In Rhode Island, campaigns and state PACs are not required to report the sources of donations worth less than $100. The average campaign finance disclosure form therefore shows a mix of higher dollar donations, along with the names of their donors, and amounts below the $100 threshold with their provenance not listed. Bell noticed that the NRA’s state affiliate, which had given money to many elected officials, did not report the names of any of its donors at all. “That was a red flag,” he tells The Trace. The total reliance of anonymous donors, to Bell, suggest a stream of dollars coming from outside the state: By staying under the $100 mark, the NRA could obscure its use of outside money — cash from people who live elsewhere in the country — to influence elections and legislation in Rhode Island. It was also able to skirt the state’s campaign finance laws, under which, as with those in Connecticut, the practice is illegal.

Bell checked the campaign finance report of NRA’s federal political action committee, The NRA Political Victory Fund. Then he analyzed the report of its Rhode Island affiliate. He found that both committees had recorded donations of the same dollar amounts to the same candidates. But a look at the candidate’s report showed only one NRA-affiliated donation, which, according to Bell, indicated that the money had originated with the federal PAC and been transferred to the state organization before being given to the state campaigns. The discovery prompted Bell to file a complaint with the Rhode Island Board of Elections. In 2014, the regulatory body fined the gun lobbying group $63,000.

Bell was curious about whether the NRA had broken similar laws in other states. He enlisted a Brown undergrad, 20-year-old Duncan Weinstein, to help sift through documents. Together, they discovered what they believe is evidence that the NRA may have committed the same violation in Connecticut, and quickly moved to file a complaint.

In addition to Bell and Weinstein, the complaint was signed by Carlos Soto, whose sister Victoria was killed in the Sandy Hook Elementary School shooting; Sarah Clements, a gun control advocate whose mother was a survivor of Sandy Hook; and Po Murray, a parent of four children who attended the school.

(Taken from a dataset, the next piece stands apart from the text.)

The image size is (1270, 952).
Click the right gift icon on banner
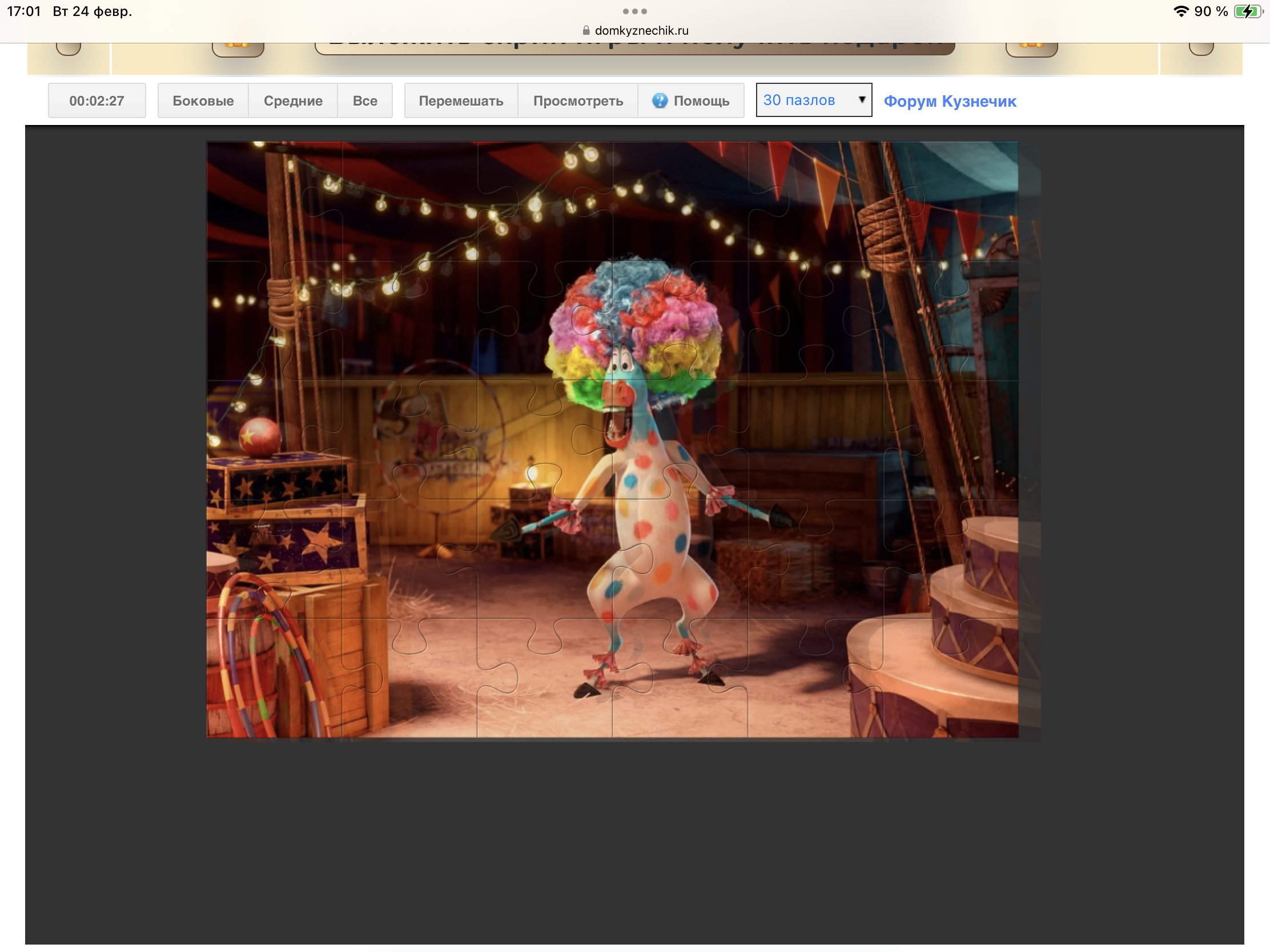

The NRA declined to comment for this story, but the practices it is accused of in Connecticut and Rhode Island are legal in other states, so it’s conceivable the organization inadvertently ran afoul of the law. But Bell thinks otherwise. “We discovered fishy things in a number of states,” he says. “We’re just not ready to go public with them yet.”

Earlier this summer, following a Yahoo News investigation by reporter Alan Berlow, the watchdog group Citizens for Responsibility and Ethics in Washington (CREW) filed formal complaints with both the IRS and the Federal Election Commission, asking them to audit the NRA. The group had allegedly funneled money into its Political Victory Fund, even though donors hadn’t intended for it to wind up there. This, too, is illegal.

“The NRA takes a very cavalier attitude toward campaign finance,” Bells says. “They have a ton of money coming in. I think their philosophy is: If they get caught, they can just pay the fine and move on.”